One common form of the monoalphabetic substitution cipher is the Caesar shift, in which the encrypter chooses a keyword or keyphrase (simply referred to as the “key”) that is easy to remember and readily yields the cipher alphabet. As an example, consider the plain text alphabet to be “abcdefghijklmnopqrstuvwxyz” and let the key be the word “cypher”. Then the cipher alphabet would look like “cypherabdfghijklmnoqstuvwxz”, simply the key (with letter repetitions removed) followed by the rest of the normal alphabet (also with repetitions removed). This type of cipher is easily solved by examining what the software calls a “shift histogram”, or a histogram of the cipher alphabet with the assumption that the cipher and plain text alphabets are the same. Since the ordered histogram of letters in the English language is known it can be compared to the results of the cipher text analysis, and peaks and troughs in the graphs can be matched to yield a reasonable guess at the key and thus the cipher alphabet.

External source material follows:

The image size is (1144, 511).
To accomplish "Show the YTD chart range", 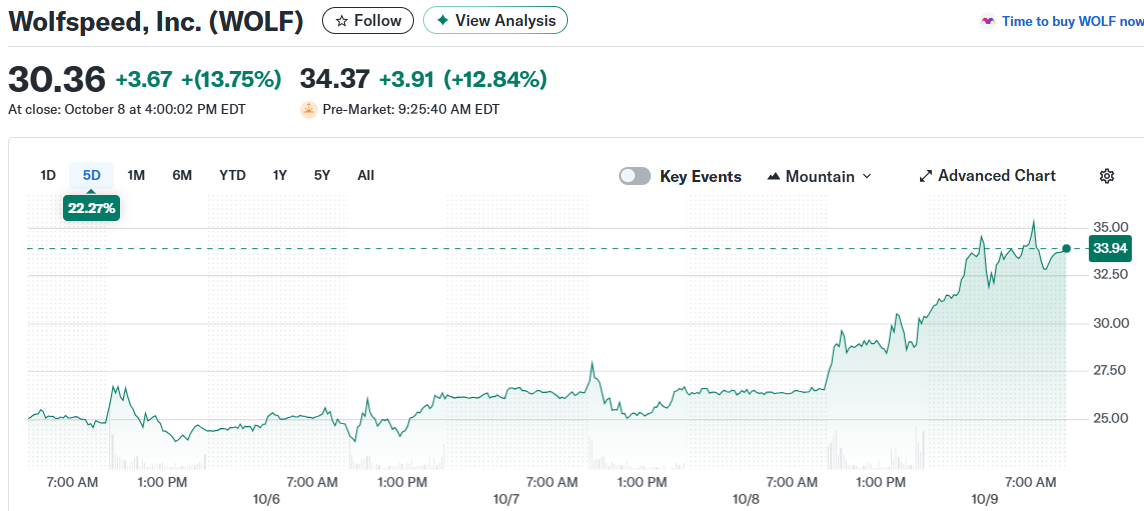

Polyalphabetic Substitution Ciphers

A polyalphabetic substitution cipher is fairly similar to a monoalphabetic one, the difference being that instead of using a single cipher alphabet, multiple cipher alphabets are used. The simplest type of polyalphabetic cipher, the Vigenere cipher, can use as many as twenty-six distinct cipher alphabets, each a simple rotation of the normally ordered alphabet. For example, one alphabet might be “abcdefghijklmnopqrstuvwxyz”, another “bcdefghijklmnopqrstuvwxyza”, another “cdefghijklmnopqrstuvwxyzab” and so on. The Vigenere encryption works on the basis of a keyword, whose letters determine the order and character of the cipher alphabets used to encode a message.

As a simple example, to encrypt a message using the keyword “cypher” start by translating the first character of the message according to the cipher alphabet corresponding to the first letter of the keyword, or “cdef…”. If the plain text character is ‘b’ then it becomes ‘d’ according to this first cipher alphabet. To encrypt the second letter of plain text, use the cipher alphabet corresponding to the second letter of the keyword, or “yzabc…”. If the plain text character is ‘b’ again, this time it becomes ‘z’ according to the second cipher alphabet. This process continues to the last letter of the keyword and then the cycle is restarted, reusing the first letter of the keyword, then the second, and so on.